- Passage shown
[BEGIN]

Supporters of Heritage: Infographic, Narrative & Methodology


Supporters of Heritage is the second last group to be explored in the behavioural group series. The unique feature of this group is their focus on the role of heritage in shaping what South Africa is, and who South Africans are. In 2018, the group’s anxieties regarding the state of the country increased as their perception of the country as lacking direction was replaced by a more gloomier belief that the country has no direction.

Consisting of just 11% of the South African population, Supporters of Heritage have the lowest salience as a group among the ten behaviour groups, and second lowest in terms of cohesiveness, at 2%. The group has a negative perception of South Africa, looking at the status quo of the country in terms of losing direction and creating an uncomfortable feeling of uncertainty for the future. Supporters of Heritage have a higher presence of 22% in KwaZulu-Natal, 15% in Western Cape and are poorly represented in Gauteng at 14%. A mere 58% of this group identifies as proudly South African, which is one percentage point lower than the national average. The group used to hold a strong belief in the importance of a democratic society, but this started to fade away as their perceptions shifted. Supporters of heritage are largely orientated around the historical and traditional way of doing things.

Supporters of Heritage generally express negative beliefs on the country and believe that they are marginalized and discriminated against as South Africans. Their pessimism is fuelled by their awareness and disappointment of day-to-day happenings in South Africa, drawing a distinction between the past and the present. South Africa’s transition towards a democracy is one of the last proudly acknowledged political developments this group acknowledges. However, they are reluctant to come with solution-based ideas, and are neither inclined to address issues which create a lasting feeling of isolation in their psyche.

[END]

- Material
[BEGIN]

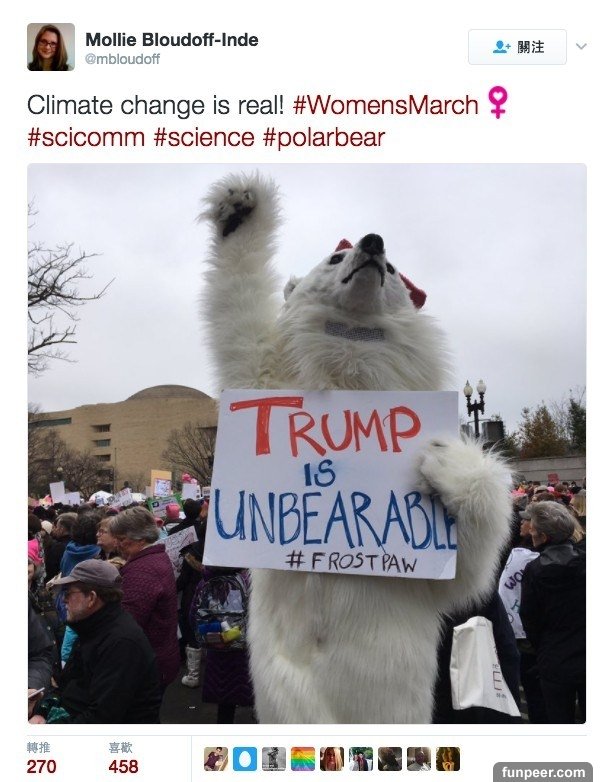Click the first liker avatar in row
Image resolution: width=613 pixels, height=782 pixels.
tap(216, 759)
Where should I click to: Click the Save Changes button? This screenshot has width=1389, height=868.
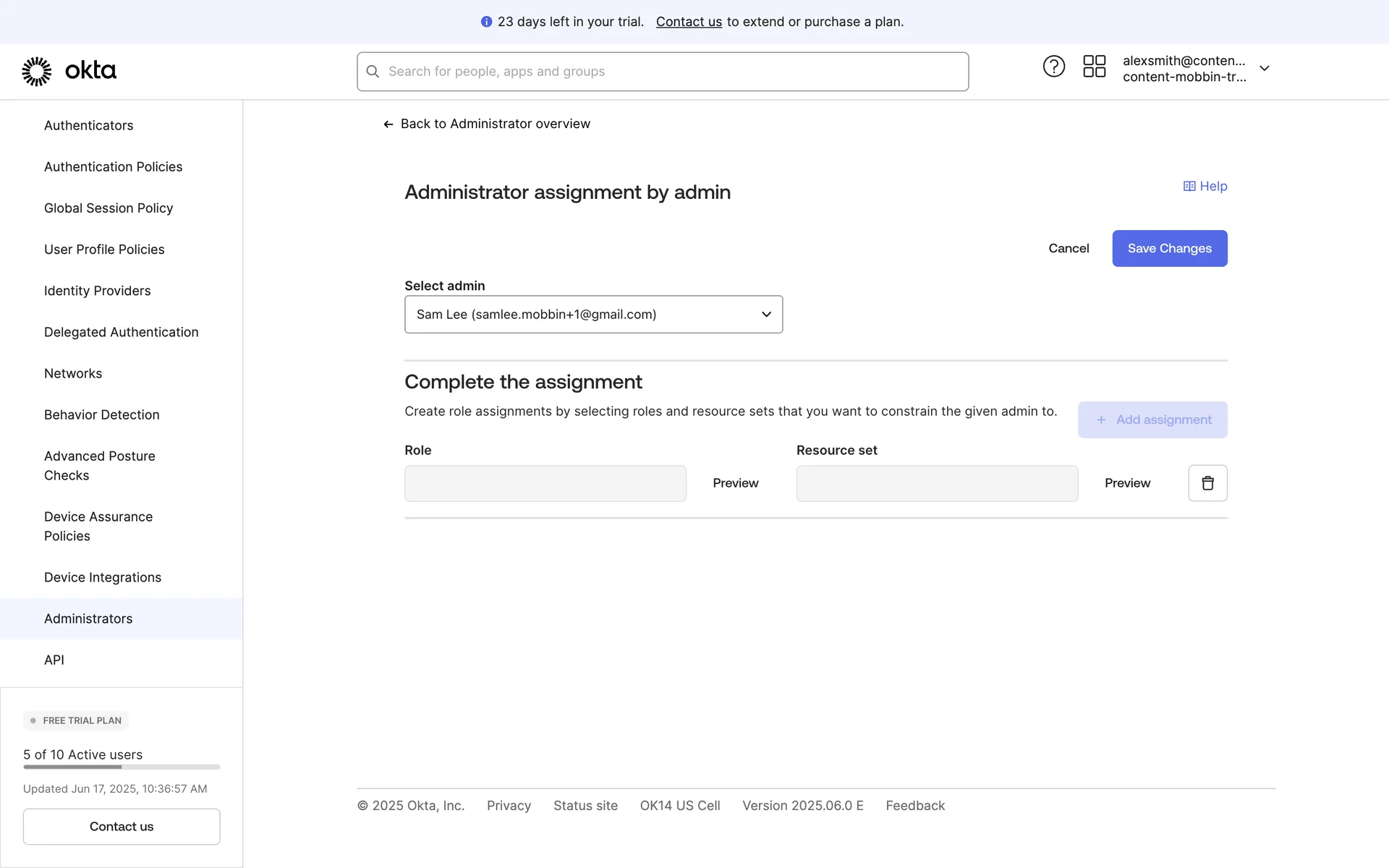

[END]

- Exercise tasks
[1] Rewrite the paragraph beginning "Supporters of Heritage generally express negative beliefs" from the Supporters of Heritage profile as a short bulleted list that keeps its main facts.
[2] According to the Supporters of Heritage profile, what percentage of the South African population belongs to this group?
[3] Continue the Supporters of Heritage profile from the point where it stops.
The material here comes from a separate source.

- Exercise answers
[1]
- They generally hold negative beliefs about the country and feel marginalized and discriminated against as South Africans.
- Their pessimism comes from awareness of, and disappointment with, day-to-day events in South Africa, and they contrast the past with the present.
- South Africa's transition to democracy is one of the last political developments they proudly acknowledge.
- They are reluctant to offer solution-based ideas and are not inclined to address the issues that leave them with a lasting sense of isolation.

[2] 11%

[3]
Economically, this group consists of members whose monthly gross household is slightly lower than the national average, and their gross personal income is slightly higher than the national average. Paired with the figure of merely 47% of this group feeling closer to others, the low household income suggests this group has weaker social support networks and household support than other groups. Despite their economic woes, this group is likely to independently take action to support themselves. There poor social network also explains their low levels of community participation and activism.

The group further displays slightly less trust in the private sector at 66% of the group who trust the private sector. However, the group is less likely to vote with a belief that their votes will not make a difference, further being complimented by their indecisiveness as to who they should vote for.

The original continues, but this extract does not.